Two years ago, a Catalyst Chicago analysis found that 18 communities in the city—half of them African-American with below-average family incomes—had no teachers who had earned National Board Certification, the profession’s highest credential. (Catalyst, December 2004.) Since then, 10 of those communities have at least one master teacher working in public schools there.

Two are among the neediest. In Oakland, one master teacher is working at the University of Chicago’s year-old Donoghue charter school. In Riverdale, where the Altgeld Gardens public housing development is based, Carver Primary has one master teacher among its faculty and another who is attempting the year-long process to earn the certification.

Other areas that have recently snared master teachers are Armour Square, Ashburn, Beverly, Jefferson Park, McKinley Park, Montclare, South Deering and Washington Heights.

However, in Washington Park, where the median household income is just over $15,000 a year, board-certified teachers remain elusive.

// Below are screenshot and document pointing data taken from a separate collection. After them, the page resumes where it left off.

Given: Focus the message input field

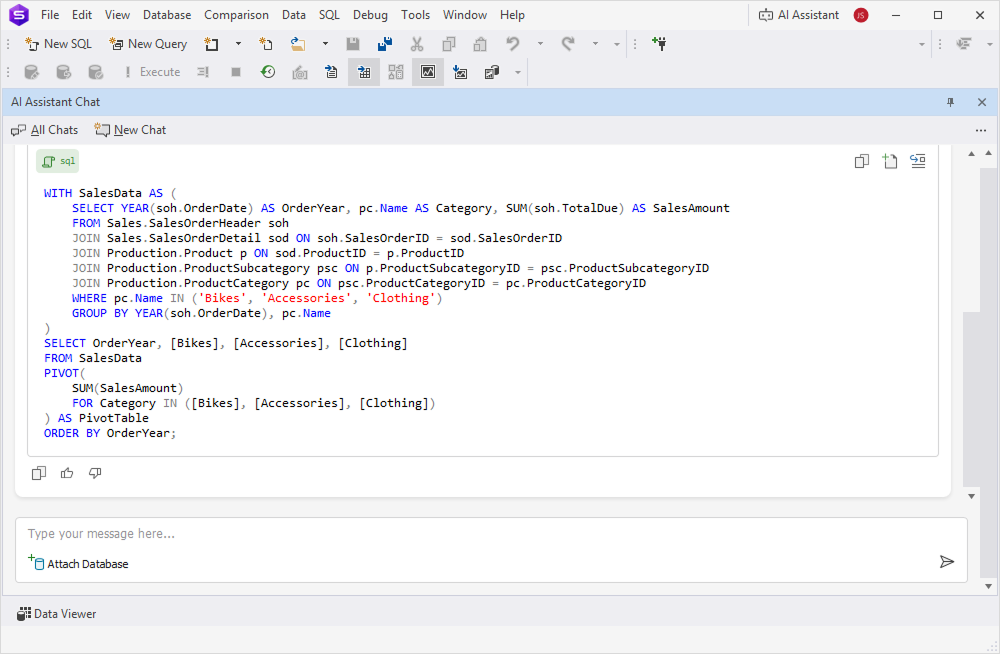Looking at the screenshot, I should coord(480,534).
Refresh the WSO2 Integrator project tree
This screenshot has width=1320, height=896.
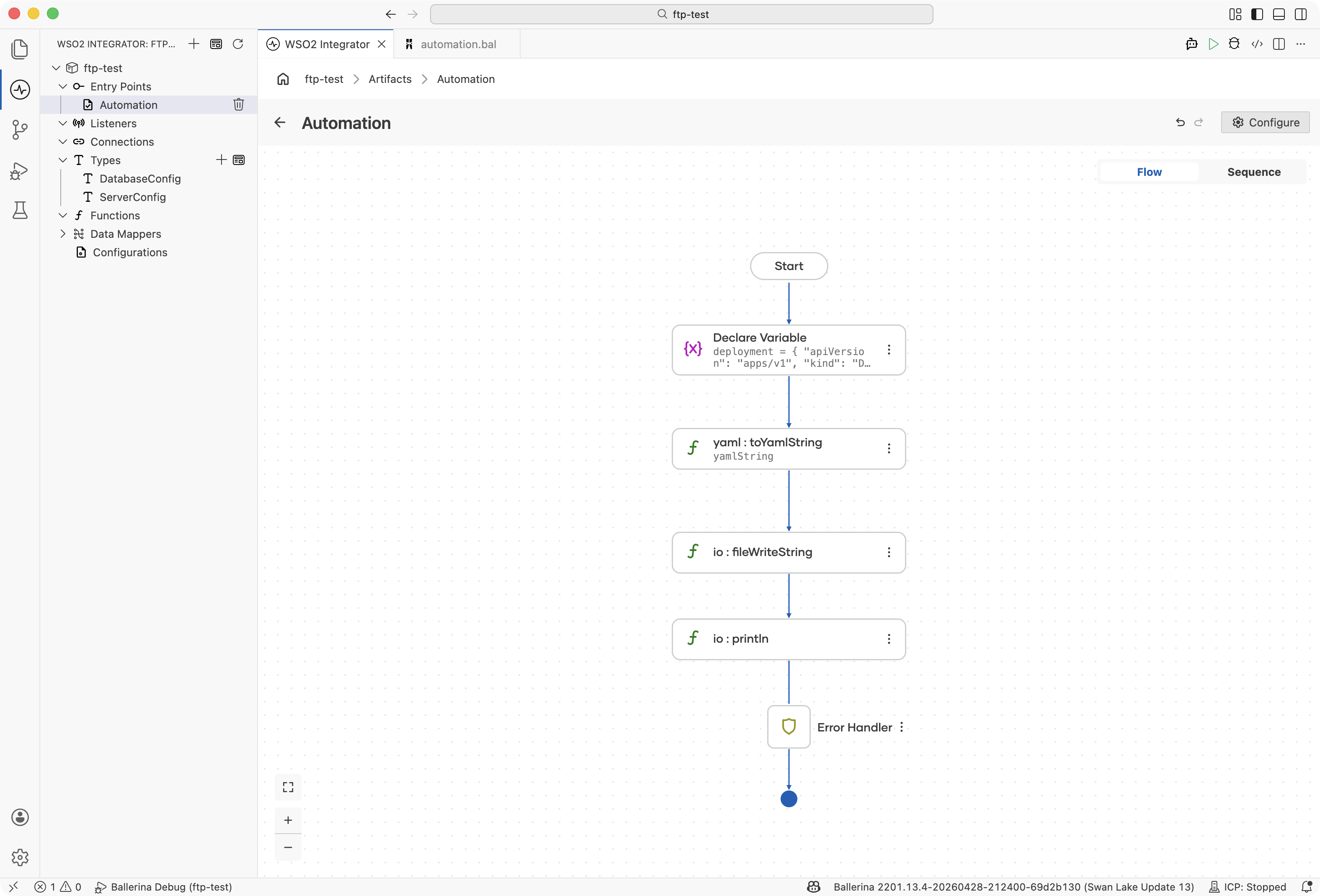tap(238, 44)
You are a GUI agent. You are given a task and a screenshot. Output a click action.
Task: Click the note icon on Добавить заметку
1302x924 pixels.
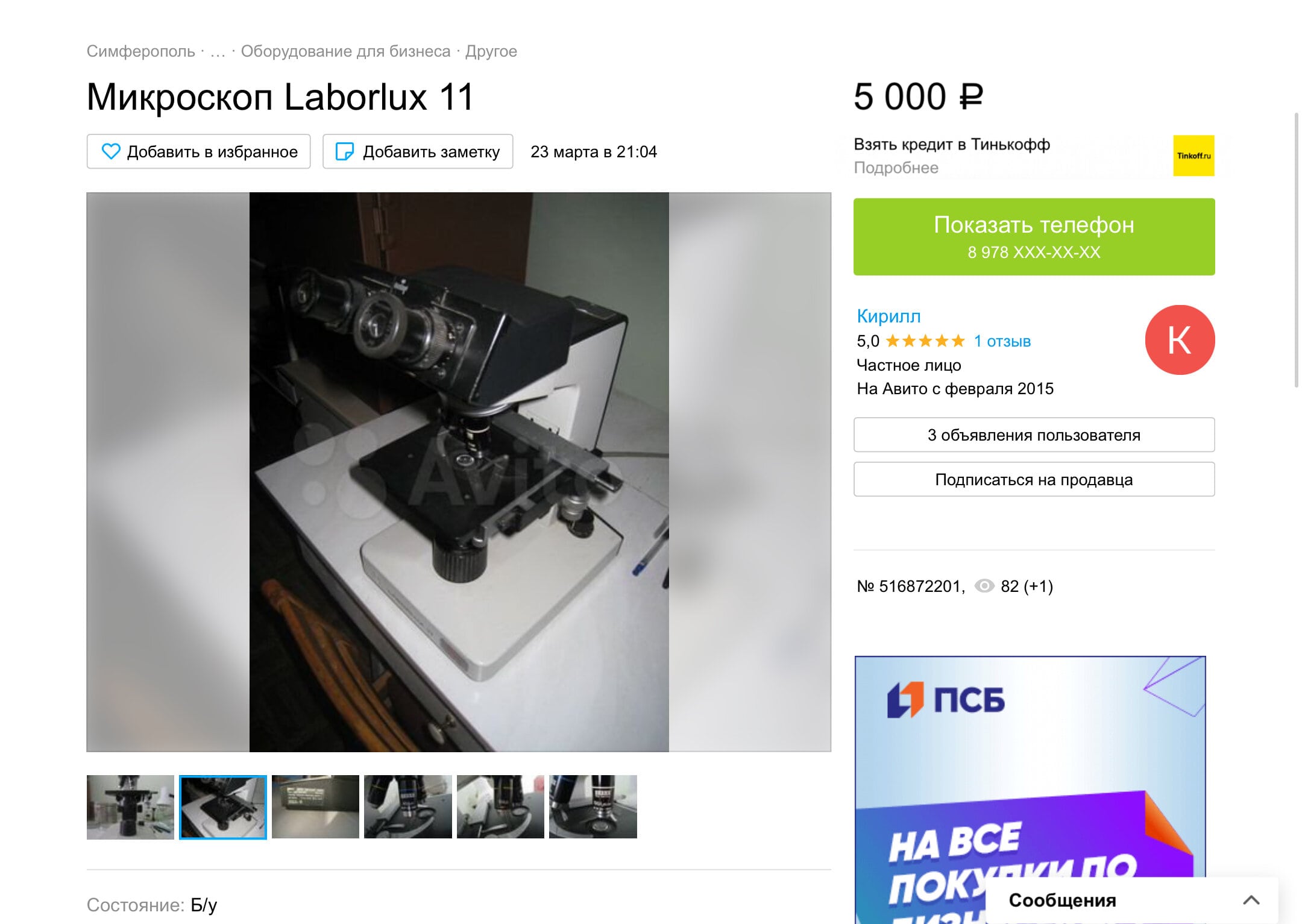(344, 151)
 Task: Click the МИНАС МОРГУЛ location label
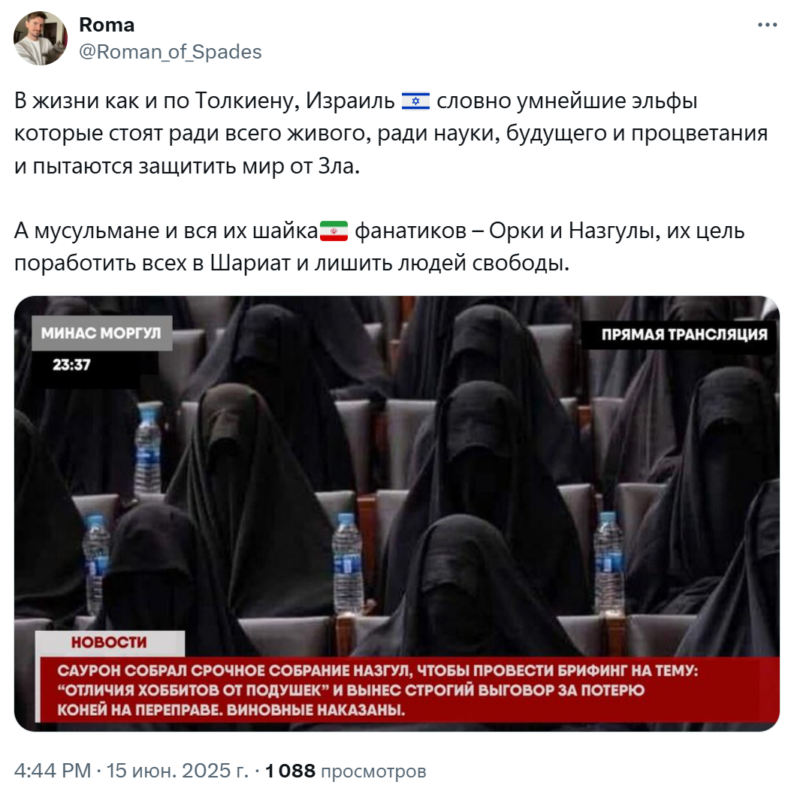pos(102,333)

Four schools in the area each have one teacher trying to earn the certification.

Others also still without nationally certified teachers include 33 schools in these communities: Calumet Heights, Forest Glen, Fuller Park, Greater Grand Crossing, Hermosa, O’Hare and Pullman.

All but one, however, have teachers in the national certification pipeline. Greater Grand Crossing and Pullman each have six teachers who have applied; Fuller Park and Washington Park each have four. Overall, 25 teachers from these areas hope to become National Board-certified.

So far, the Chicago Public Education Fund, which spearheaded the effort to cultivate more master teachers and place them in the neediest schools, has invested $3.2 million in the effort and has allocated $3 million more for 2008 candidates.

Today, Chicago Public Schools has 474 teachers who have been certified by the National Board of Professional Teaching Standards, and another 394 have applied and are awaiting results which will be announced this month.

CPS has already invested $4.6 million to back its master teacher efforts, but it will cost at least twice that amount to produce enough successful candidates to meet the mayor’s goal.